L’escorte américaine de navires via Ormuz est un « cadeau au monde », dit Hegseth
L’administration Trump a surnommé son effort militaire visant à escorter les navires commerciaux à travers le détroit d’Ormuz « Projet Freedom », a déclaré mardi le secrétaire à la Défense Pete Hegseth, le qualifiant de « distinct et distinct de l’opération Epic Fury », de « nature défensive » et de « temporaire ».
Hegseth a déclaré qu’Epic Fury, la guerre lancée en février par les États-Unis et Israël contre l’Iran, est en pause pendant le cessez-le-feu en cours, affirmant à tort que « l’horloge s’arrête » sur la limite de 60 jours imposée par la résolution sur les puissances de guerre aux campagnes militaires américaines sans l’approbation du Congrès. Même si les États-Unis ne larguent plus de bombes sur l’Iran, la poursuite du blocus constitue en soi un acte de guerre.
« En guise de cadeau direct des États-Unis au monde, nous avons érigé un puissant dôme rouge, blanc et bleu au-dessus du détroit », a déclaré Hegseth lors d’un point de presse du Pentagone.
Deux navires ont traversé le détroit depuis le début des escortes lundi, a indiqué Hegseth.
Il reste plus de 1 550 navires commerciaux coincés dans le golfe Persique, a déclaré le général Dan Caine, président des chefs d’état-major interarmées, lors du point de presse.
Lundi, l’Iran a attaqué les forces américaines avec des missiles de croisière, des drones et de petits bateaux, qui ont été contrés par des hélicoptères d’attaque de la marine et de l’armée américaines, a déclaré Caine.
« Jusqu’à présent, la journée est plus calme », a-t-il déclaré.
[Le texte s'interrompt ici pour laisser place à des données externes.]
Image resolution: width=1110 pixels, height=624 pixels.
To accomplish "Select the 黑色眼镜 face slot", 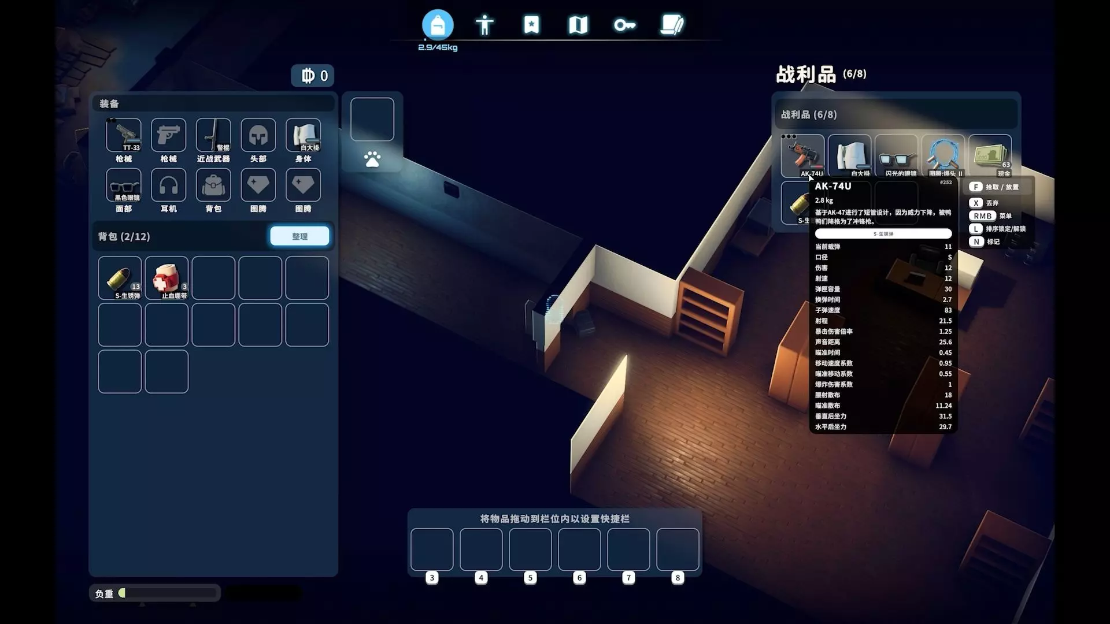I will (x=124, y=185).
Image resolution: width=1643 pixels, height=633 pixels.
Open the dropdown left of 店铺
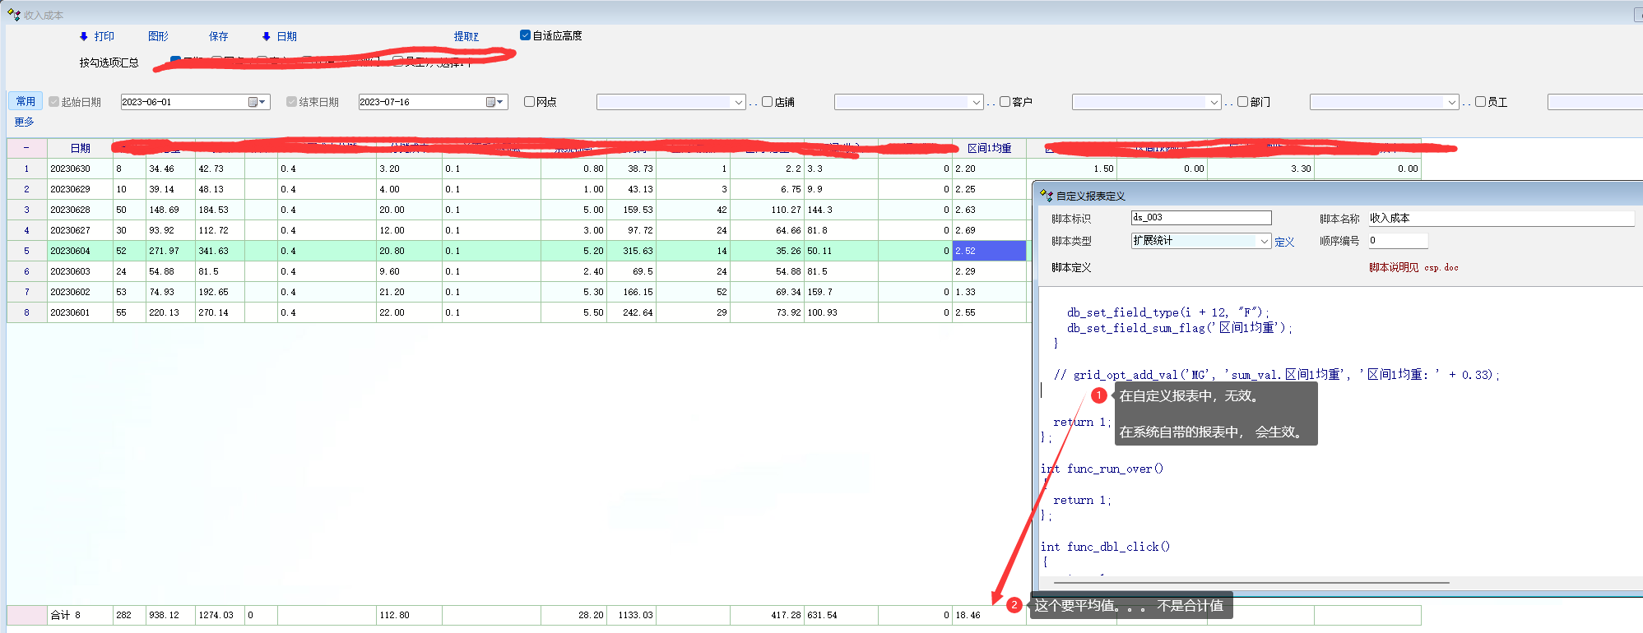pos(737,102)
Hegseth et le président Donald Trump ont déclaré à plusieurs reprises que le reste du monde avait plus besoin du détroit que les États-Unis, même si la communauté internationale s’en est remise aux États-Unis, qui ont commencé à frapper les installations nucléaires et conventionnelles iraniennes le 28 février, pour prendre les devants dans la lutte contre la fermeture du détroit par l’Iran en réponse à ces attaques.
« Comme je l’ai déjà dit, le monde a bien plus besoin de cette voie navigable que nous », a déclaré Hegseth. « Nous stabilisons la situation afin que le commerce puisse reprendre, mais nous espérons que le monde agira au moment opportun et nous vous rendrons bientôt la responsabilité. »
Hegseth n’a pas proposé de calendrier pour cette transition.
Lorsqu’on lui a demandé si les attaques iraniennes contre des navires américains dans le détroit violeraient le cessez-le-feu et relanceraient les frappes à l’intérieur du pays, Hegseth s’en est remis à Trump.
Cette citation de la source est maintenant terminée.